___ DATA LINES
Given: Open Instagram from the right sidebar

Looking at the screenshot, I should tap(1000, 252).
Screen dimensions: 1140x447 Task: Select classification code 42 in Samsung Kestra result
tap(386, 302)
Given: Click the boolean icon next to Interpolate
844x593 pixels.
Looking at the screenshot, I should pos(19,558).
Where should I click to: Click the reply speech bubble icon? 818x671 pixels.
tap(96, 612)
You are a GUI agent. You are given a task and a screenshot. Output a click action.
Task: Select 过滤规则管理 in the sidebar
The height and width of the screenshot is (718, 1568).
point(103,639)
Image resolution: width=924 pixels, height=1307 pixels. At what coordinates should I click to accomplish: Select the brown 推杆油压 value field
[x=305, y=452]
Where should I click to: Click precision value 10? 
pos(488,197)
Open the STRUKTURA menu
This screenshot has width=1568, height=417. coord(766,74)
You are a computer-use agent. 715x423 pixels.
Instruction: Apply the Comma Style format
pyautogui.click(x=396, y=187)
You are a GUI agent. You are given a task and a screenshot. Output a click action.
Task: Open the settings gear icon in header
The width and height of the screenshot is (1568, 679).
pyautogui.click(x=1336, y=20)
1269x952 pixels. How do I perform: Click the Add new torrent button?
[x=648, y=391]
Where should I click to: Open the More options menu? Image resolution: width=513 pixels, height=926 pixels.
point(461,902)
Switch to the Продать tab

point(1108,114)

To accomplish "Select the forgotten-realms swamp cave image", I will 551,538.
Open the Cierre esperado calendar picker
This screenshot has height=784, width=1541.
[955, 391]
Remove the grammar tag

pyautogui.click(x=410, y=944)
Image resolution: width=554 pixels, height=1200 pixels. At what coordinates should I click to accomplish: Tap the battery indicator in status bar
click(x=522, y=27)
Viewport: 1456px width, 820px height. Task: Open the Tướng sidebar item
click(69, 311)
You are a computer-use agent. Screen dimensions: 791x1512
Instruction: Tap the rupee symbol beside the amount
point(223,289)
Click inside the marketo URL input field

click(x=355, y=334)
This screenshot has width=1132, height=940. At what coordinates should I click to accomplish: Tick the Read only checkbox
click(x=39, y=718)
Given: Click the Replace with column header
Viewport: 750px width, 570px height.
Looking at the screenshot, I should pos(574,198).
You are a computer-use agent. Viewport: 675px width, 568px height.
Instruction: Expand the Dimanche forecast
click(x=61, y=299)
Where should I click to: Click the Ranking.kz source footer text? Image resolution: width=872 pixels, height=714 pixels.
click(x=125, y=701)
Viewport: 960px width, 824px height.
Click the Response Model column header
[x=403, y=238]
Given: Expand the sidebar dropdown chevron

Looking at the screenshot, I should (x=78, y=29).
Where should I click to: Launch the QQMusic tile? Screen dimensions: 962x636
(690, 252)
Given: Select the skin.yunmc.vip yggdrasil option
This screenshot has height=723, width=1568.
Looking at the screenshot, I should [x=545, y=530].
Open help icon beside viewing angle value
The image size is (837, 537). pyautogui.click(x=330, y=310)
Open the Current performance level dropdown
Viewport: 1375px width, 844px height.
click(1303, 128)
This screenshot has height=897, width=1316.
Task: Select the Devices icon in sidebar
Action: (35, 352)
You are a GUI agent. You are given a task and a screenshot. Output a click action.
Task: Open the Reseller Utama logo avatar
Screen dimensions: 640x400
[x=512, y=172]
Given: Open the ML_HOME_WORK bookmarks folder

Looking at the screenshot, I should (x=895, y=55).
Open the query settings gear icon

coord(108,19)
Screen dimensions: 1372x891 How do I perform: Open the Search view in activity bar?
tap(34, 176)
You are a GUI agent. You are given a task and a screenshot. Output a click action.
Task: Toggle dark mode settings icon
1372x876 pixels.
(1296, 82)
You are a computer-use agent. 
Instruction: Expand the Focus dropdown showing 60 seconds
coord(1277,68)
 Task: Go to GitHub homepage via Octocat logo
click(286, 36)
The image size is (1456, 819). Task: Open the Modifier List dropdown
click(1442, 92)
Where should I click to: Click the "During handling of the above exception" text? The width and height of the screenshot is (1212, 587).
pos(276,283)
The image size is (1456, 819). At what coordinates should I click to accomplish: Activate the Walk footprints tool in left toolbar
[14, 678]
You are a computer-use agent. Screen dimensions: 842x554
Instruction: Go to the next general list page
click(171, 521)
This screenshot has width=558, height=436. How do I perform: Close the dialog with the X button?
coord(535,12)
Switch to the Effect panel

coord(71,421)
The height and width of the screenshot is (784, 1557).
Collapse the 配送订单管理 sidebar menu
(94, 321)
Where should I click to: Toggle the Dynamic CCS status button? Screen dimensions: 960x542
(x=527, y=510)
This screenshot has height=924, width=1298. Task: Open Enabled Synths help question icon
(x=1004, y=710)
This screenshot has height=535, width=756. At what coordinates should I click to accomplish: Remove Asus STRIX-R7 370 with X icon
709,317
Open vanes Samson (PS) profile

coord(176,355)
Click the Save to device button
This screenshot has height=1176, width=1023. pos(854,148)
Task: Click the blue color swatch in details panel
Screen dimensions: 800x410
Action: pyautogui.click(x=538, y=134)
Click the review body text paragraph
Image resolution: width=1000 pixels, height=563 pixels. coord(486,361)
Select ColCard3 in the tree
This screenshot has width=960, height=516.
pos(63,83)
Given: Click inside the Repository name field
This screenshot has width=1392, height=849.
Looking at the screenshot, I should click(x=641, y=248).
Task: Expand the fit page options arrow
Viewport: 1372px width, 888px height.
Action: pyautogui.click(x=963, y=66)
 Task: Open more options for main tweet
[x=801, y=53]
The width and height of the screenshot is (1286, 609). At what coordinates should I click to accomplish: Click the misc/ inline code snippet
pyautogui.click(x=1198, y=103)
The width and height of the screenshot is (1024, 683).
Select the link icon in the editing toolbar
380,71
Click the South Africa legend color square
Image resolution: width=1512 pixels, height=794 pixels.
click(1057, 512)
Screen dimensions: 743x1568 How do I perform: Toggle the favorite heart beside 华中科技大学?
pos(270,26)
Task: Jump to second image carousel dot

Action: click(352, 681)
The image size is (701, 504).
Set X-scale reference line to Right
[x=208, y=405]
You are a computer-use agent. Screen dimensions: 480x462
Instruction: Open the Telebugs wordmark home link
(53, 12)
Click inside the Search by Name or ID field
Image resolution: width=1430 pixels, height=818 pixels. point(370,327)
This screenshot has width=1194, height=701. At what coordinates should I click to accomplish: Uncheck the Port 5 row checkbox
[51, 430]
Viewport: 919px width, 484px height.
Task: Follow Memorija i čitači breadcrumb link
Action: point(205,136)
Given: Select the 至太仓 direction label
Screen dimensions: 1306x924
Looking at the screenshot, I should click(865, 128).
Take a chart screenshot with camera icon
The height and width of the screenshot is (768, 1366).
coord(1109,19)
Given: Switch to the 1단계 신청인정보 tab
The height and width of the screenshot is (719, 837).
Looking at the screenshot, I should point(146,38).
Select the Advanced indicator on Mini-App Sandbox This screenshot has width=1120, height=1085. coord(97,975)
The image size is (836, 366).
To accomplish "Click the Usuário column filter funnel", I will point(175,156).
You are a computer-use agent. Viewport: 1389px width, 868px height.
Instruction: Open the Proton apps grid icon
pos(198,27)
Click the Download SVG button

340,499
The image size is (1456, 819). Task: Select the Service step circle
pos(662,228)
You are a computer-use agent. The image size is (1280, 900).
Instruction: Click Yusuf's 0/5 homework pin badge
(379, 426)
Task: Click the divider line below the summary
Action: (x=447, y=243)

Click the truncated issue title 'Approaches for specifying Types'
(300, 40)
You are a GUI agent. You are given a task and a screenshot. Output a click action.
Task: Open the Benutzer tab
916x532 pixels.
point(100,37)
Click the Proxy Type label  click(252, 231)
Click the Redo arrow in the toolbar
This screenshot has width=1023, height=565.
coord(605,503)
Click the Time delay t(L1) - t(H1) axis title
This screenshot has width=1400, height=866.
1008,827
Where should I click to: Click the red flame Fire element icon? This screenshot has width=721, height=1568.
______
• _EXERCISE INSTRUCTIONS_: Please repeat the stretch of the listing above from the line that contains "You are a computer-use agent. Viewport: 675px" through the line that contains "coord(1277,68)", both lines included, reproducing every line in that span word for word.

• _RESULT OF THIS TASK_:
You are a computer-use agent. Viewport: 675px width, 568px height.
Instruction: Expand the Dimanche forecast
click(x=61, y=299)
Where should I click to: Click the Ranking.kz source footer text? Image resolution: width=872 pixels, height=714 pixels.
click(x=125, y=701)
Viewport: 960px width, 824px height.
Click the Response Model column header
[x=403, y=238]
Given: Expand the sidebar dropdown chevron

Looking at the screenshot, I should (x=78, y=29).
Where should I click to: Launch the QQMusic tile? Screen dimensions: 962x636
(690, 252)
Given: Select the skin.yunmc.vip yggdrasil option
This screenshot has height=723, width=1568.
Looking at the screenshot, I should [x=545, y=530].
Open help icon beside viewing angle value
The image size is (837, 537). pyautogui.click(x=330, y=310)
Open the Current performance level dropdown
Viewport: 1375px width, 844px height.
click(1303, 128)
This screenshot has height=897, width=1316.
Task: Select the Devices icon in sidebar
Action: (35, 352)
You are a GUI agent. You are given a task and a screenshot. Output a click action.
Task: Open the Reseller Utama logo avatar
Screen dimensions: 640x400
[x=512, y=172]
Given: Open the ML_HOME_WORK bookmarks folder

Looking at the screenshot, I should (x=895, y=55).
Open the query settings gear icon

coord(108,19)
Screen dimensions: 1372x891 How do I perform: Open the Search view in activity bar?
tap(34, 176)
You are a GUI agent. You are given a task and a screenshot. Output a click action.
Task: Toggle dark mode settings icon
1372x876 pixels.
(1296, 82)
You are a computer-use agent. 
Instruction: Expand the Focus dropdown showing 60 seconds
coord(1277,68)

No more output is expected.